*To do*.
All of the lines below should be output exactly as shown.

*Material provided*.

%%

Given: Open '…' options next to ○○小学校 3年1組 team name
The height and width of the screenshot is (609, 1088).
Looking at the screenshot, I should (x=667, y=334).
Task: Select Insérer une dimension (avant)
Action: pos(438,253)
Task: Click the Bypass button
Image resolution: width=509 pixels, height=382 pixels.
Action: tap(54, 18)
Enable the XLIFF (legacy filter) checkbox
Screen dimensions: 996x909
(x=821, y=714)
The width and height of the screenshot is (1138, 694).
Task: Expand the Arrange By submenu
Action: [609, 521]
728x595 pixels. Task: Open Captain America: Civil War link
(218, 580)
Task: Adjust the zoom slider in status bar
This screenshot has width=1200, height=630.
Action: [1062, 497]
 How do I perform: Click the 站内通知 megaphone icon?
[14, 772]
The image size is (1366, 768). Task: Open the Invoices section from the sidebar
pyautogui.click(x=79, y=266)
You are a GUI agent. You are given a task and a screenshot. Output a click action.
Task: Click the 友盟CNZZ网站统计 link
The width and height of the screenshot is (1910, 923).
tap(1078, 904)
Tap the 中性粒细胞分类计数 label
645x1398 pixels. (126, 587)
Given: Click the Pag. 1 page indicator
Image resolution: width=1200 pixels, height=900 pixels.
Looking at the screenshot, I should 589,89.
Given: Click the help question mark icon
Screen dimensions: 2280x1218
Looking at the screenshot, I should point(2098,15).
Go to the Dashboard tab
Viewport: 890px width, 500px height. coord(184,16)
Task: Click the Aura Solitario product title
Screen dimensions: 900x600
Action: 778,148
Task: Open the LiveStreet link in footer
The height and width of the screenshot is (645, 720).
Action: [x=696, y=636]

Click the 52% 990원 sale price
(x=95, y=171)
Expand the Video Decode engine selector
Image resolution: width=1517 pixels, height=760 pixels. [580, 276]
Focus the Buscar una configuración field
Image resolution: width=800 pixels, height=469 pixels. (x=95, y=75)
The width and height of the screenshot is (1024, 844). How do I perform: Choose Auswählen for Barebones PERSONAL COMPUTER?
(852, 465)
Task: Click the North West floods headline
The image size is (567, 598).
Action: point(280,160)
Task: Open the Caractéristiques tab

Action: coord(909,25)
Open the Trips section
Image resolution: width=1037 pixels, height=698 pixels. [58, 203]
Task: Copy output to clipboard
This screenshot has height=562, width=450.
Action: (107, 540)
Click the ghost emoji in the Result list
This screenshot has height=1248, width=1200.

%%

*Output for this exercise*.
Given: Open '…' options next to ○○小学校 3年1組 team name
The height and width of the screenshot is (609, 1088).
Looking at the screenshot, I should (x=667, y=334).
Task: Select Insérer une dimension (avant)
Action: pos(438,253)
Task: Click the Bypass button
Image resolution: width=509 pixels, height=382 pixels.
Action: tap(54, 18)
Enable the XLIFF (legacy filter) checkbox
Screen dimensions: 996x909
(x=821, y=714)
The width and height of the screenshot is (1138, 694).
Task: Expand the Arrange By submenu
Action: [609, 521]
728x595 pixels. Task: Open Captain America: Civil War link
(218, 580)
Task: Adjust the zoom slider in status bar
This screenshot has width=1200, height=630.
Action: [1062, 497]
 How do I perform: Click the 站内通知 megaphone icon?
[14, 772]
The image size is (1366, 768). Task: Open the Invoices section from the sidebar
pyautogui.click(x=79, y=266)
You are a GUI agent. You are given a task and a screenshot. Output a click action.
Task: Click the 友盟CNZZ网站统计 link
The width and height of the screenshot is (1910, 923).
tap(1078, 904)
Tap the 中性粒细胞分类计数 label
645x1398 pixels. (126, 587)
Given: Click the Pag. 1 page indicator
Image resolution: width=1200 pixels, height=900 pixels.
Looking at the screenshot, I should 589,89.
Given: Click the help question mark icon
Screen dimensions: 2280x1218
Looking at the screenshot, I should point(2098,15).
Go to the Dashboard tab
Viewport: 890px width, 500px height. coord(184,16)
Task: Click the Aura Solitario product title
Screen dimensions: 900x600
Action: 778,148
Task: Open the LiveStreet link in footer
The height and width of the screenshot is (645, 720).
Action: [x=696, y=636]

Click the 52% 990원 sale price
(x=95, y=171)
Expand the Video Decode engine selector
Image resolution: width=1517 pixels, height=760 pixels. [580, 276]
Focus the Buscar una configuración field
Image resolution: width=800 pixels, height=469 pixels. (x=95, y=75)
The width and height of the screenshot is (1024, 844). How do I perform: Choose Auswählen for Barebones PERSONAL COMPUTER?
(852, 465)
Task: Click the North West floods headline
The image size is (567, 598).
Action: point(280,160)
Task: Open the Caractéristiques tab

Action: coord(909,25)
Open the Trips section
Image resolution: width=1037 pixels, height=698 pixels. [58, 203]
Task: Copy output to clipboard
This screenshot has height=562, width=450.
Action: (107, 540)
Click the ghost emoji in the Result list
This screenshot has height=1248, width=1200.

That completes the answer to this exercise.